Weidner J R, Dunn B M
Department of Biochemistry and Molecular Biology, J. Hillis Miller Health Center, University of Florida, Gainesville 32610.
Arch Biochem Biophys. 1991 May 1;286(2):402-8. doi: 10.1016/0003-9861(91)90058-q.

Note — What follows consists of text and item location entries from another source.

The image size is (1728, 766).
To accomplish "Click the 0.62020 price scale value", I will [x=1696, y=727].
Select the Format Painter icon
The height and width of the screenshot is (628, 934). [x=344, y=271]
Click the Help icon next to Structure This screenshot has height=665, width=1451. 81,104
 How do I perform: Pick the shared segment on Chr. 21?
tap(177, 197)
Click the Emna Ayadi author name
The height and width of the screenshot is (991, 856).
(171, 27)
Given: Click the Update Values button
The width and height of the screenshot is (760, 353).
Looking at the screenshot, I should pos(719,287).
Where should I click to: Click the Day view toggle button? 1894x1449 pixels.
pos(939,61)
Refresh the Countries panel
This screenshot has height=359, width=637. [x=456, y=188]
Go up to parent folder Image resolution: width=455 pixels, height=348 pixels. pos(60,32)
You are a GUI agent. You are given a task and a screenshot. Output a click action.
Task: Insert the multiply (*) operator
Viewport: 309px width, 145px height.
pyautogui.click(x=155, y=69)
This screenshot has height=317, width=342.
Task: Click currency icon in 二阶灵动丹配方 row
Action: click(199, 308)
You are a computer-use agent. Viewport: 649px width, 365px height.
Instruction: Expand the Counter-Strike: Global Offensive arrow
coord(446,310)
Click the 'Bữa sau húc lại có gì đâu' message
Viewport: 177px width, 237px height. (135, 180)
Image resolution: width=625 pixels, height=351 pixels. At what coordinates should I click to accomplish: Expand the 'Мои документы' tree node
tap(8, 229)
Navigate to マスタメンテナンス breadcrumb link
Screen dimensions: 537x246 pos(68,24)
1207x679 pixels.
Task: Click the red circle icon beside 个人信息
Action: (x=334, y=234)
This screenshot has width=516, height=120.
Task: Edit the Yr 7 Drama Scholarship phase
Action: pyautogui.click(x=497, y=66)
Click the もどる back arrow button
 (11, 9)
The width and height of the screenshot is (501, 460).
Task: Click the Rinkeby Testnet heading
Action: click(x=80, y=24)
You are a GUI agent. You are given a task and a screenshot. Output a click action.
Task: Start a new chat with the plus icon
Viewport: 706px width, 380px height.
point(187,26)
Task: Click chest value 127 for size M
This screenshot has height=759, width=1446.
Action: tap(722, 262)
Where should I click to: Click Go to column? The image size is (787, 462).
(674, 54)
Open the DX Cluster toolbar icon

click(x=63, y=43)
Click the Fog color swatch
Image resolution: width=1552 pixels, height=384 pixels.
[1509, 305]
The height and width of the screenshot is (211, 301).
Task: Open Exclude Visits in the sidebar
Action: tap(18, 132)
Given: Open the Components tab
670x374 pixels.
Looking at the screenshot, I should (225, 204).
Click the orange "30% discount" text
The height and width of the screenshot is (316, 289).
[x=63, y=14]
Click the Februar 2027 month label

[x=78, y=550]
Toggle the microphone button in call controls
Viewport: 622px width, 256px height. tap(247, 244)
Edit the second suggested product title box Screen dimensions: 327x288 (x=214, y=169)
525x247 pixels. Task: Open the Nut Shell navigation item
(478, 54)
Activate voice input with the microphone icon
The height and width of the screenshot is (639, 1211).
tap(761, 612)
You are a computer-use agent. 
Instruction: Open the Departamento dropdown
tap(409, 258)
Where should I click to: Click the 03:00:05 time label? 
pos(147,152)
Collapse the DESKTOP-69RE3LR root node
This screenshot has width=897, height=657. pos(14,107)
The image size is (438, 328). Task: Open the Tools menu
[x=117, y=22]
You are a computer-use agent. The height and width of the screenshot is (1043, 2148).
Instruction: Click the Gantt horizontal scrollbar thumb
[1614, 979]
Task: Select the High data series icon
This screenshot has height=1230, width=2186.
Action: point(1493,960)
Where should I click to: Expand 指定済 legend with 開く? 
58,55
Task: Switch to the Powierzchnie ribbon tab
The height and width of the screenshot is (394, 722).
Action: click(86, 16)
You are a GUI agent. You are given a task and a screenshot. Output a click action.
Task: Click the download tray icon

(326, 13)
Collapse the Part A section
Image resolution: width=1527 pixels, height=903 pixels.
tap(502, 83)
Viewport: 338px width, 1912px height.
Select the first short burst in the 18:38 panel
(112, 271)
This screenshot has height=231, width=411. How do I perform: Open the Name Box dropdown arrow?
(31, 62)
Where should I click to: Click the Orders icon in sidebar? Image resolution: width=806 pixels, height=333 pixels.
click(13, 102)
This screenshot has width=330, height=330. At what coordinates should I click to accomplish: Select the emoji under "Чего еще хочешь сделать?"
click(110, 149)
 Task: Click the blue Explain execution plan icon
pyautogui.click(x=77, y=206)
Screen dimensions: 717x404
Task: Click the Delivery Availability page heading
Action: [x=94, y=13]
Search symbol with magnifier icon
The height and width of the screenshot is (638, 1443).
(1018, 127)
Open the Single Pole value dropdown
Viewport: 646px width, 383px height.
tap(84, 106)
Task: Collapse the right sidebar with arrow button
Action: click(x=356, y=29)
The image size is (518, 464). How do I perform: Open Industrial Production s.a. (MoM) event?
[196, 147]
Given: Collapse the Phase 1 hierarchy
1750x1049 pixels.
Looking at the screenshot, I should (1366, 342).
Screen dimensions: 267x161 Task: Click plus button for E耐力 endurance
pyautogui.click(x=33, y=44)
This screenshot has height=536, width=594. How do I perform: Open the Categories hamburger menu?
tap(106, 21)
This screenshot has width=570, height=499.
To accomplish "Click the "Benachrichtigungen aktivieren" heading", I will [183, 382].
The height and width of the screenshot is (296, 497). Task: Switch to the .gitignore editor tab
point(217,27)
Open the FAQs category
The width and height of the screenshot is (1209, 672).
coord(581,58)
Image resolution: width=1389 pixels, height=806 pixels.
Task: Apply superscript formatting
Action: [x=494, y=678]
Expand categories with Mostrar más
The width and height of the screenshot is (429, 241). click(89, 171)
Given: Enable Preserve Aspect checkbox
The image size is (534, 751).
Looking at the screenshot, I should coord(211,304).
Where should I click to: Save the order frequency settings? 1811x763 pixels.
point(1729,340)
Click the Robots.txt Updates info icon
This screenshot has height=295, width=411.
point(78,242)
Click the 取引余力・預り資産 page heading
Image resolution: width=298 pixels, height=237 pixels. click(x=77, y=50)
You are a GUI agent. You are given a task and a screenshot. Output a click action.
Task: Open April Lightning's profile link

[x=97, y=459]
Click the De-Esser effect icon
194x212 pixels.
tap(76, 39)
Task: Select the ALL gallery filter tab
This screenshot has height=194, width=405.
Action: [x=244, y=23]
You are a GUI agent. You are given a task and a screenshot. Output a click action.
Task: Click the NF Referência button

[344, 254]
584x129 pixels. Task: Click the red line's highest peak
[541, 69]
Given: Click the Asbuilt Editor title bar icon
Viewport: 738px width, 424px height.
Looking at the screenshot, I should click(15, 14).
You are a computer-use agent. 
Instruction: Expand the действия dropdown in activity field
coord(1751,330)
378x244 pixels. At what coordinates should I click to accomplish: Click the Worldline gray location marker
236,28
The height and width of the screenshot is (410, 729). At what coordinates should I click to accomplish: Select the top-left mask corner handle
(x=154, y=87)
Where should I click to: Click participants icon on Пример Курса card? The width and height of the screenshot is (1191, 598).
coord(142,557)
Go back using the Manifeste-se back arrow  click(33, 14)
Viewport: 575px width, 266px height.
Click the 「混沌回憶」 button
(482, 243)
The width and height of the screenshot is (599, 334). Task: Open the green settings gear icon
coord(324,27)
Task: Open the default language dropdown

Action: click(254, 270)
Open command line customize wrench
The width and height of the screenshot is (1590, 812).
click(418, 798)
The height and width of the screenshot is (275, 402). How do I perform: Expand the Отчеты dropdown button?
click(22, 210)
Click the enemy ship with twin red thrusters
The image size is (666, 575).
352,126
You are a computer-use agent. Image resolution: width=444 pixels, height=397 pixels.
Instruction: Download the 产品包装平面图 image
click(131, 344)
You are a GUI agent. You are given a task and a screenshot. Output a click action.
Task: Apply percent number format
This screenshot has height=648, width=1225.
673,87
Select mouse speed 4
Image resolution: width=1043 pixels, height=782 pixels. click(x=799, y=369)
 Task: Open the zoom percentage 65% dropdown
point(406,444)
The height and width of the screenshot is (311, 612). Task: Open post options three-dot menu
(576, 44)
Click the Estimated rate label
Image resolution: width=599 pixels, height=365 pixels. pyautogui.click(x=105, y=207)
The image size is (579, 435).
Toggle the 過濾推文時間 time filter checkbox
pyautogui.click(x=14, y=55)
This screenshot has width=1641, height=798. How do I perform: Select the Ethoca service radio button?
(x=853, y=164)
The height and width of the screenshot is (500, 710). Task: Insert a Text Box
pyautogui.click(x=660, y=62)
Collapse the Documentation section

Picornaviruses, such as polio, translate their entire genome as a single polyprotein which must be proteolytically processed to produce the mature viral proteins. A majority of these cleavages are catalyzed by the virus-encoded cysteine proteinase, 3C. We report here the design and synthesis of a series of oligopeptide substrates, based upon native 3C cleavage sites, for an HPLC assay of poliovirus 3C proteinase activity. A similar series of peptides based upon human rhinovirus 3C cleavage sites was also examined. The enzyme shows a marked preference for those peptides with a proline in the P'2 position. A quenched fluorescent substrate suitable for continuous assay of 3C proteinase activity was also synthesized. Both the HPLC assay and the fluorescence assay were used to evaluate a number of potential 3C proteinase inhibitors.
小核糖核酸病毒,如脊髓灰质炎病毒,将其整个基因组作为一个单一的多聚蛋白进行翻译,该多聚蛋白必须经过蛋白水解加工才能产生成熟的病毒蛋白。这些切割反应大多由病毒编码的半胱氨酸蛋白酶3C催化。我们在此报告基于天然3C切割位点设计和合成的一系列寡肽底物,用于脊髓灰质炎病毒3C蛋白酶活性的高效液相色谱(HPLC)分析。还检测了基于人鼻病毒3C切割位点的类似系列肽段。该酶对P'2位置含有脯氨酸的那些肽段表现出明显的偏好。还合成了一种适用于连续检测3C蛋白酶活性的淬灭荧光底物。HPLC分析和荧光分析都用于评估多种潜在的3C蛋白酶抑制剂。